BRO SRE

Reliability practices, infrastructure, automation

← Back to articles

DNS at Scale: The Failure Mode Nobody Talks About

2026-03-26 · DNS, Kubernetes, Networking

DNS is the protocol everyone assumes works. It is also the protocol that, in our experience, causes more subtle production incidents than any other component in a Kubernetes cluster. Slow lookups manifest as elevated p99 latency, intermittent NXDOMAIN responses look like application bugs, and conntrack table exhaustion presents as random connection failures that defy reproduction. This article catalogs the DNS failure modes that have actually caused us pain and the configurations that prevented recurrence.

The Default CoreDNS Configuration Is Wrong for Production

A fresh Kubernetes cluster ships with CoreDNS configured for general-purpose workloads. At any meaningful query rate, several defaults become liabilities.

The default cache TTL of 30 seconds is too short for stable internal services. We see hit ratios climb from 70% to 95% by raising the cache TTL to 300 seconds for cluster-internal records. The risk -- stale records pointing to terminated pods -- is mitigated by Kubernetes' endpoint reconciliation, which updates DNS records on pod changes well before the cache TTL would matter.

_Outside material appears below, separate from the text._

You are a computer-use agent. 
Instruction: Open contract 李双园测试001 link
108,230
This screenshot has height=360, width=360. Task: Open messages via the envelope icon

kubernetes cluster.local in-addr.arpa ip6.arpa {
    pods insecure
    fallthrough in-addr.arpa ip6.arpa
    ttl 300
}
cache 300 {
    success 9984 300
    denial 9984 30
    prefetch 10 60s 10%
}

The prefetch directive is particularly valuable. It causes CoreDNS to refresh popular records before they expire, eliminating the latency spike that would otherwise occur at cache miss.

The ndots:5 Problem

Kubernetes injects ndots:5 into every pod's /etc/resolv.conf. This means any DNS query with fewer than five dots is treated as relative and gets the search domains appended before the literal lookup is attempted. For external hostnames like api.example.com (two dots), this produces five wasted lookups before the correct one:

api.example.com.default.svc.cluster.local. NXDOMAIN
api.example.com.svc.cluster.local.         NXDOMAIN
api.example.com.cluster.local.             NXDOMAIN
api.example.com.eu-west-1.compute.internal. NXDOMAIN
api.example.com.                           A 93.184.216.34

This amplification multiplies your DNS query rate by 5x or more for external lookups. The fix is either to use fully qualified domain names (trailing dot) in application code or to set ndots:2 in the pod's dnsConfig. We recommend the latter for new clusters because changing application code across hundreds of services is impractical.

spec:
  dnsConfig:
    options:
      - name: ndots
        value: "2"

NodeLocal DNSCache: Not Optional at Scale

The single most impactful DNS optimization we have implemented is NodeLocal DNSCache. It runs a DNS cache as a DaemonSet on every node, intercepting cluster-internal DNS traffic before it traverses the network to CoreDNS pods. The benefits compound:

The configuration requires a specific iptables setup that intercepts traffic to the cluster DNS service IP. Our deployment uses the upstream manifest with one modification: we increase the cache size to handle larger working sets.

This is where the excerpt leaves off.